PS – Ainda bem, não morreremos, a alma nasce do Espírito e habita o tempo. Hoje, em tempo de encontro para lembrar, reviver, em boa hora, a Crônica de Finados, dedicada à perenidade humana no plano da história ou a uma contínua historicidade do homem, cujas fronteiras se abrem para a eternidade. Não há como negar, uma coisa é a morte do corpo, outra bem diferente a morte da Pessoa, parte imaterial da individualidade. Nós não podemos admitir que esta última, a Pessoa, simplesmente se extinga, desapareça, após ter transitado no tempo e no espaço, ficando a sua passagem necessariamente gravada, registrada, em grande parte, ainda comprometida com o tempo que ficou. Uma memória pessoal é coisa séria, não pode se apagar com facilidade, ou melhor, de forma nenhuma!
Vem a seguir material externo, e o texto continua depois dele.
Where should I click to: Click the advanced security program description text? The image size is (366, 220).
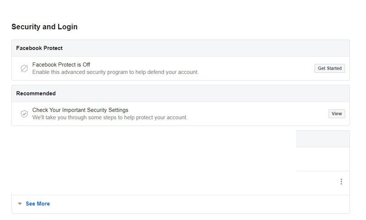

Porém, agora, o que vamos fazer diante de tanta “presença” a manifestar-se?! Alguma em especial mais impactante, que conforta ou incomoda?! Enfim, apesar da imensa saudade, como não nos encher de gratidão a tão sublimes “mensagens”, tão claras e didáticas, espíritos que vivem?!

MBT – Ano XIX (2018): Originário de 31/10/2012, um texto em reprise com vida nova!